> **YOUR GOAL**
Using the listing below, print exactly everything from the line with "The width and height of the screenshot is (1288, 934)." down to the line with "Screen dimensions: 1284x672", both included, and nothing more.

> **DATA TO USE**
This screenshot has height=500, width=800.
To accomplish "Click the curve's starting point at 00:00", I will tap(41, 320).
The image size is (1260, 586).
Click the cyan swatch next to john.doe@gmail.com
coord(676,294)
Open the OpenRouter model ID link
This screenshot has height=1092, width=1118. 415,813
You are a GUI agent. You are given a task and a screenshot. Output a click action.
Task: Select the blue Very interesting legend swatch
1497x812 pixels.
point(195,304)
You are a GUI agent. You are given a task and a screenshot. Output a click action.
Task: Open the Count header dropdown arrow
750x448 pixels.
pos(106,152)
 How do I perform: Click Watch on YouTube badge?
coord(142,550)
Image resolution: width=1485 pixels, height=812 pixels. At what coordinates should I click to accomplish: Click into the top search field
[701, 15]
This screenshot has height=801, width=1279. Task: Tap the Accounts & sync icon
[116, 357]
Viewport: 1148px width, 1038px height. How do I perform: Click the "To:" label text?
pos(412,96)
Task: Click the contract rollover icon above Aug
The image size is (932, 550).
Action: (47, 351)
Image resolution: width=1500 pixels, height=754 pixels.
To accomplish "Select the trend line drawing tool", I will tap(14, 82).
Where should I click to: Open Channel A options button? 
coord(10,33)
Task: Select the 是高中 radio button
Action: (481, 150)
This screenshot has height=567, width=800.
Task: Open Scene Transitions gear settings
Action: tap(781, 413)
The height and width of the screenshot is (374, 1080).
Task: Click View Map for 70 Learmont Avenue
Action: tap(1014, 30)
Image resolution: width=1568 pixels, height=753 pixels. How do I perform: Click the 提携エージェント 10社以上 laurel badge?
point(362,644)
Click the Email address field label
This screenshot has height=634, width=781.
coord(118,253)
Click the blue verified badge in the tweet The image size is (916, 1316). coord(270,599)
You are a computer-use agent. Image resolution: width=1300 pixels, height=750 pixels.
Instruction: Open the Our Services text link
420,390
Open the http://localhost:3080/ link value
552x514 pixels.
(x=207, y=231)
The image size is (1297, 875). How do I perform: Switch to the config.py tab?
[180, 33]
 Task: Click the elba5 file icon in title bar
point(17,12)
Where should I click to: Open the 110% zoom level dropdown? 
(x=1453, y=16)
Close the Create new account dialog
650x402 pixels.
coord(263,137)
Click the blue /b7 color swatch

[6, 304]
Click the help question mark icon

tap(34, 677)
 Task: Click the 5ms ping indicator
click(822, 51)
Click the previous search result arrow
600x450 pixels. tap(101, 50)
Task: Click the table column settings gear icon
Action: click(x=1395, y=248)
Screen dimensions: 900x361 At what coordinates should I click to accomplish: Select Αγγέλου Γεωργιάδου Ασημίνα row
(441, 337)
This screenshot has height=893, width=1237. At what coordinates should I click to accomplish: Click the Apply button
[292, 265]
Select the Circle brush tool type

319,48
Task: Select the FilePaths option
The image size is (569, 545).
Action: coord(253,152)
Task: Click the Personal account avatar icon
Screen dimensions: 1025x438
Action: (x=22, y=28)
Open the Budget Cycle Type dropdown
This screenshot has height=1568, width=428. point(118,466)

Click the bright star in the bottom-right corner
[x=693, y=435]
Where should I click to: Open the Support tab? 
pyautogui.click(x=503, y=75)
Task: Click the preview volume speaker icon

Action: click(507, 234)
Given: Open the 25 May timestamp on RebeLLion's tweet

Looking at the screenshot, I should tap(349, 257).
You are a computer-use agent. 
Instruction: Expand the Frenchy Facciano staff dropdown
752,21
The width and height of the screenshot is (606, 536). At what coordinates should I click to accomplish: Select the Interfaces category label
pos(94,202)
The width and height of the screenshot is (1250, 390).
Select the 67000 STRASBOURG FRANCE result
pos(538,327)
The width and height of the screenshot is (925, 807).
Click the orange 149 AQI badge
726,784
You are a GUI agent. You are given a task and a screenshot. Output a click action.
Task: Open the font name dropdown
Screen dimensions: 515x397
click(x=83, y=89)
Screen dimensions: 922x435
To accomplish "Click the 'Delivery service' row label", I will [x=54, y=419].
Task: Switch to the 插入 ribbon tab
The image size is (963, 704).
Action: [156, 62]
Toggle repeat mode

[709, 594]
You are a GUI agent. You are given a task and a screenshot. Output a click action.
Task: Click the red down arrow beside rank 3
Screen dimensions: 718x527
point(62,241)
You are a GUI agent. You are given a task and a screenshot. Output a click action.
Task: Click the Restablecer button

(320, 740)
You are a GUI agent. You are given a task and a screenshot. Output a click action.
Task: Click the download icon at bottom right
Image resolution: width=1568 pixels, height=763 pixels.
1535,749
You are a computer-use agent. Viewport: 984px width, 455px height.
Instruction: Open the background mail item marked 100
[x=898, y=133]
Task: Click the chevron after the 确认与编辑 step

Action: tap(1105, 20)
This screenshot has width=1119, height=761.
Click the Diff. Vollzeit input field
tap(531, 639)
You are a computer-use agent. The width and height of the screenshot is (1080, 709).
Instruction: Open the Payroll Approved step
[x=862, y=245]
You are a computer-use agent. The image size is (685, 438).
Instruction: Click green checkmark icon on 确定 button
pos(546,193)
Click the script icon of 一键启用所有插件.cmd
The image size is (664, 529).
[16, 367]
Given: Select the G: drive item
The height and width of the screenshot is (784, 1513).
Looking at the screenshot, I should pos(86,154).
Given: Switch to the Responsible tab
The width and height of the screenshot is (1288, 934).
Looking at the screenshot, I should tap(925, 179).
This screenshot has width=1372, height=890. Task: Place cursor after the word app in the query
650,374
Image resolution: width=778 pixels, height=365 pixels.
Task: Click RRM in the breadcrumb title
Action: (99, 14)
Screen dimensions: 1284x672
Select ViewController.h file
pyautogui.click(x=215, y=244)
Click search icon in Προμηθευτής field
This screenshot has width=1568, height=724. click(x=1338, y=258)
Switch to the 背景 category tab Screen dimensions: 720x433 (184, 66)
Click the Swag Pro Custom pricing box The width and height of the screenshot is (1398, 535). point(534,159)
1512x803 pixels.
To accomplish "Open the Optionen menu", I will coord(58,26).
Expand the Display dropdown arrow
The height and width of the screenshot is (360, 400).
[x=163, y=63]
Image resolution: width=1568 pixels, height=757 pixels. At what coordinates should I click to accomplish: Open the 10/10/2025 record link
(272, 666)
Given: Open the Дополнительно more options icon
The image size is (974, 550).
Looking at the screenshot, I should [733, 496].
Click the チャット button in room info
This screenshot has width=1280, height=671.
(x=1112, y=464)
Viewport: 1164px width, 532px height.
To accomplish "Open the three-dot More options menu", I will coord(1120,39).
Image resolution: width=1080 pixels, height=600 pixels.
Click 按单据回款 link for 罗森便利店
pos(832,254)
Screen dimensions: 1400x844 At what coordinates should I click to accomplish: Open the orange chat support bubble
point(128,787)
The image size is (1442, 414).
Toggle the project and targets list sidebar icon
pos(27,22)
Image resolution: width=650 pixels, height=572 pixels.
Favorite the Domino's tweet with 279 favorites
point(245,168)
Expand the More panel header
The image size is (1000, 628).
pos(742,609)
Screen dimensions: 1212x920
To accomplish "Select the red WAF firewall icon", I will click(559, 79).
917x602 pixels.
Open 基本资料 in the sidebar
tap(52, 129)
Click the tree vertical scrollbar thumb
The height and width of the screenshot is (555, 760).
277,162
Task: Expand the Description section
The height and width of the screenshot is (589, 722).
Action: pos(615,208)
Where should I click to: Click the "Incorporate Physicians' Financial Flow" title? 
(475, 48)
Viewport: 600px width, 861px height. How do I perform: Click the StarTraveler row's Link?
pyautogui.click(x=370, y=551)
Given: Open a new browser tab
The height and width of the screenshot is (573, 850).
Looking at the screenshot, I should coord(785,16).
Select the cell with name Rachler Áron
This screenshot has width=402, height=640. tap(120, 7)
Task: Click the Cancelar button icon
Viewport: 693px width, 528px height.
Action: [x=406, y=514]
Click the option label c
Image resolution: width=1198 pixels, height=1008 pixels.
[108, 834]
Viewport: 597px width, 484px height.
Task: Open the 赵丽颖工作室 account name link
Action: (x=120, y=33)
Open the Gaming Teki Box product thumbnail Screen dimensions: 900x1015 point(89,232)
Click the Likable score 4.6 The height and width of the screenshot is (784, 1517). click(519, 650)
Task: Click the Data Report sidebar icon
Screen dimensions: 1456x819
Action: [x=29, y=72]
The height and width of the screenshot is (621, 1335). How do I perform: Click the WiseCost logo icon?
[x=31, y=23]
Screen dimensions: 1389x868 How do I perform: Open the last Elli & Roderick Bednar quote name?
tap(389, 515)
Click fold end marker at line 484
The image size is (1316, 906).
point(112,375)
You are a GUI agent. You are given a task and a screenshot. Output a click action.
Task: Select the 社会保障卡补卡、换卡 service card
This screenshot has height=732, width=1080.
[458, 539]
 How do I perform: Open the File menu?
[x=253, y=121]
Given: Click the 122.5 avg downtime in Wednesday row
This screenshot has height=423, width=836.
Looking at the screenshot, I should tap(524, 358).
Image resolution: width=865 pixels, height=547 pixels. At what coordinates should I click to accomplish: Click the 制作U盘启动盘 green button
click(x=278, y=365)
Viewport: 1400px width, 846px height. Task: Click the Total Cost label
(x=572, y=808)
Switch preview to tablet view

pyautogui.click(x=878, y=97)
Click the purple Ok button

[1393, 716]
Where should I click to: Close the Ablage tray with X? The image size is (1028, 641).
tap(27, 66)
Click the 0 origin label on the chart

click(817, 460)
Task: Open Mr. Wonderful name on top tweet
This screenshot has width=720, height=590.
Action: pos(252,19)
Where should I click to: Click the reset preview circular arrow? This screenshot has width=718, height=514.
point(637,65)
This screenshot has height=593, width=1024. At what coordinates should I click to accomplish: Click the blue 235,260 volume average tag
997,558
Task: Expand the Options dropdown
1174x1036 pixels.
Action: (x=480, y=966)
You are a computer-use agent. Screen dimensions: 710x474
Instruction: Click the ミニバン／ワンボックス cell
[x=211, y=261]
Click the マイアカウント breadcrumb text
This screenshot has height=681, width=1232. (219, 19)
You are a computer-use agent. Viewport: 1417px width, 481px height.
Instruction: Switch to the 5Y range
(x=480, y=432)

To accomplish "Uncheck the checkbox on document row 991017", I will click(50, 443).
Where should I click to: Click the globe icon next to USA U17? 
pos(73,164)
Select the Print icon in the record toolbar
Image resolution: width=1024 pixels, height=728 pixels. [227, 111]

> **RESPONSE TO THE TASK**
The width and height of the screenshot is (1288, 934).
Looking at the screenshot, I should tap(925, 179).
This screenshot has width=1372, height=890. Task: Place cursor after the word app in the query
650,374
Image resolution: width=778 pixels, height=365 pixels.
Task: Click RRM in the breadcrumb title
Action: (99, 14)
Screen dimensions: 1284x672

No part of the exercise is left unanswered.